Task description:
Starting at the line containing "bug toolbar icon" and ending at the line containing "has height=424, width=1086.", print every line of the material below exactly, both ends included, and stop there.

Provided data:

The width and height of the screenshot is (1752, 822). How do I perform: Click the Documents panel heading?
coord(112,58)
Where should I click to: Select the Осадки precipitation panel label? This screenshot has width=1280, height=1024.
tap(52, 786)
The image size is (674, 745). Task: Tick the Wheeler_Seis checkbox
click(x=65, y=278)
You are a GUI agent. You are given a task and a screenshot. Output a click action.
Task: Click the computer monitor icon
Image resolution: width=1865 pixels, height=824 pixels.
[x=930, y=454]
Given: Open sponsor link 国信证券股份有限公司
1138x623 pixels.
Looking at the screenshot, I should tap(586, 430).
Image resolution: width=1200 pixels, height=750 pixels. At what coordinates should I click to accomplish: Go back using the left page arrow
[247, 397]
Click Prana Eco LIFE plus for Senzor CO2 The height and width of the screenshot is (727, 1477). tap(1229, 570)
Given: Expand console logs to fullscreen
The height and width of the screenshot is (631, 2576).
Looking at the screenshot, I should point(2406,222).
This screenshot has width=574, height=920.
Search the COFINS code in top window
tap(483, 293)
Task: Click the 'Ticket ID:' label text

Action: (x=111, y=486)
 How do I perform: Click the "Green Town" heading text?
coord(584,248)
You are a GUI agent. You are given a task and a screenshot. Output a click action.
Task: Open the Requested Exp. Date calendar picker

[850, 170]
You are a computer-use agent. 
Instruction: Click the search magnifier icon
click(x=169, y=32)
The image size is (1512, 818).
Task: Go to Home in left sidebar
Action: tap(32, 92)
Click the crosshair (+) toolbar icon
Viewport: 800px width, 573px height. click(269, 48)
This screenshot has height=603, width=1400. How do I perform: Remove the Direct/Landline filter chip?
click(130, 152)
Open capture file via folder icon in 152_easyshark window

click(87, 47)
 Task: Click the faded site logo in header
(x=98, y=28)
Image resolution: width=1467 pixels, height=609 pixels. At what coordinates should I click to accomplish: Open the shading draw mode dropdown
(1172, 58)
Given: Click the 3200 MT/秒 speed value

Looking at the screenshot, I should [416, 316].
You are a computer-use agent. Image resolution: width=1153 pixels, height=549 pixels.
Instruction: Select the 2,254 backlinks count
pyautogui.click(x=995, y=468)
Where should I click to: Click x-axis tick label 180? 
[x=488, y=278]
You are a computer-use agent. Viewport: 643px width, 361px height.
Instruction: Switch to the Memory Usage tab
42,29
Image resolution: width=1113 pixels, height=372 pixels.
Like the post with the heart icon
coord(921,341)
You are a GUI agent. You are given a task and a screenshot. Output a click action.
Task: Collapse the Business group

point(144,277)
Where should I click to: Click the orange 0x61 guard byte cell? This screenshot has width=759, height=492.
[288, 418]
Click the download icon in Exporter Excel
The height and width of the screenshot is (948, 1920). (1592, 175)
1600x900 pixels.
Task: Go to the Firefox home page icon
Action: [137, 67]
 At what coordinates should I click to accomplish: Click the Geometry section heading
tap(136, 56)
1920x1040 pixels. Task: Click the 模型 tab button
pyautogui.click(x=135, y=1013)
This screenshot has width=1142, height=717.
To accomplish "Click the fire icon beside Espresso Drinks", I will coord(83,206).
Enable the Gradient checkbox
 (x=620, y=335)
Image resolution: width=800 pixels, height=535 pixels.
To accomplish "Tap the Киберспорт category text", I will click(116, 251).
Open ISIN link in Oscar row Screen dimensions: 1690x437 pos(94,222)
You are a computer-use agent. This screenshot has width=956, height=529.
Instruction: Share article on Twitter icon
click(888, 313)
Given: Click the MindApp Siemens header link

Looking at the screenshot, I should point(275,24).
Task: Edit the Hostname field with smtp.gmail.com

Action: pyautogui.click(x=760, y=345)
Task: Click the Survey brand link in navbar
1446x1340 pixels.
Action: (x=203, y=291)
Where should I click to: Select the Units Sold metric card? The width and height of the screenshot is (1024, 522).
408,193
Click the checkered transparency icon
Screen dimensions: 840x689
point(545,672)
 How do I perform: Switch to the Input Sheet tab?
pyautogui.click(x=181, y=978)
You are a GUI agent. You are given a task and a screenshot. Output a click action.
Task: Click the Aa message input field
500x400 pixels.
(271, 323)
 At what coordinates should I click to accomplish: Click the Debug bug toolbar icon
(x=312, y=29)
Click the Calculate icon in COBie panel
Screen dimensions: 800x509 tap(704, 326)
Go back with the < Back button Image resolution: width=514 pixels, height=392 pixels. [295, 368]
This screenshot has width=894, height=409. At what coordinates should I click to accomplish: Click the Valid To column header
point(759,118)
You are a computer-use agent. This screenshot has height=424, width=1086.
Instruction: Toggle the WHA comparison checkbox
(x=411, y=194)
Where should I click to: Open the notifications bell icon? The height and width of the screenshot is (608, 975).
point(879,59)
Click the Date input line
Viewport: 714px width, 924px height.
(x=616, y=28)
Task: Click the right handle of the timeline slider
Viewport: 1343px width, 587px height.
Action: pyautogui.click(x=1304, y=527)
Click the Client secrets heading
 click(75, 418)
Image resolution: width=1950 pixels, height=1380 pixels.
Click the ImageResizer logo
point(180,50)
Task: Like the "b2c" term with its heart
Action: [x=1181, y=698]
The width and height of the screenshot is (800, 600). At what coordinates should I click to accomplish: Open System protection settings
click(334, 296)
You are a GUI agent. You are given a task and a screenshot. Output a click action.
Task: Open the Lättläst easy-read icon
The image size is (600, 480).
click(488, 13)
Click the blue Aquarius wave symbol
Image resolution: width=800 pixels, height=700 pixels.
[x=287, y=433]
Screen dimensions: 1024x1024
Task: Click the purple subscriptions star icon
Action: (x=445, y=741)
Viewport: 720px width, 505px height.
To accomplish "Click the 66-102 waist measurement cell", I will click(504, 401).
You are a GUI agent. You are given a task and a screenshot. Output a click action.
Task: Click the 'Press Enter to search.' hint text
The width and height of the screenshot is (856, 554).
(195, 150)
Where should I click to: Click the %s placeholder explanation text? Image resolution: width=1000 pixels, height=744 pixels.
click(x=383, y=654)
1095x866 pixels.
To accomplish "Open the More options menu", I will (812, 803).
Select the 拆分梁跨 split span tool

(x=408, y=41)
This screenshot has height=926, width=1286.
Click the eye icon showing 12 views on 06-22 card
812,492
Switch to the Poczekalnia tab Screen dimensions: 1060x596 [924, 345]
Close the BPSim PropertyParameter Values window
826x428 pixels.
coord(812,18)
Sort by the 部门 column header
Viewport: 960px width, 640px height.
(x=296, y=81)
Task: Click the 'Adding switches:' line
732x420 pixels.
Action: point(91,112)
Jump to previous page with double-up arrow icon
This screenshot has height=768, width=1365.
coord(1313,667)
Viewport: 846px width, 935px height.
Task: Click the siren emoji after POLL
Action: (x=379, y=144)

Solved exercise:
 At what coordinates should I click to accomplish: Click the Debug bug toolbar icon
(x=312, y=29)
Click the Calculate icon in COBie panel
Screen dimensions: 800x509 tap(704, 326)
Go back with the < Back button Image resolution: width=514 pixels, height=392 pixels. [295, 368]
This screenshot has width=894, height=409. At what coordinates should I click to accomplish: Click the Valid To column header
point(759,118)
You are a computer-use agent. This screenshot has height=424, width=1086.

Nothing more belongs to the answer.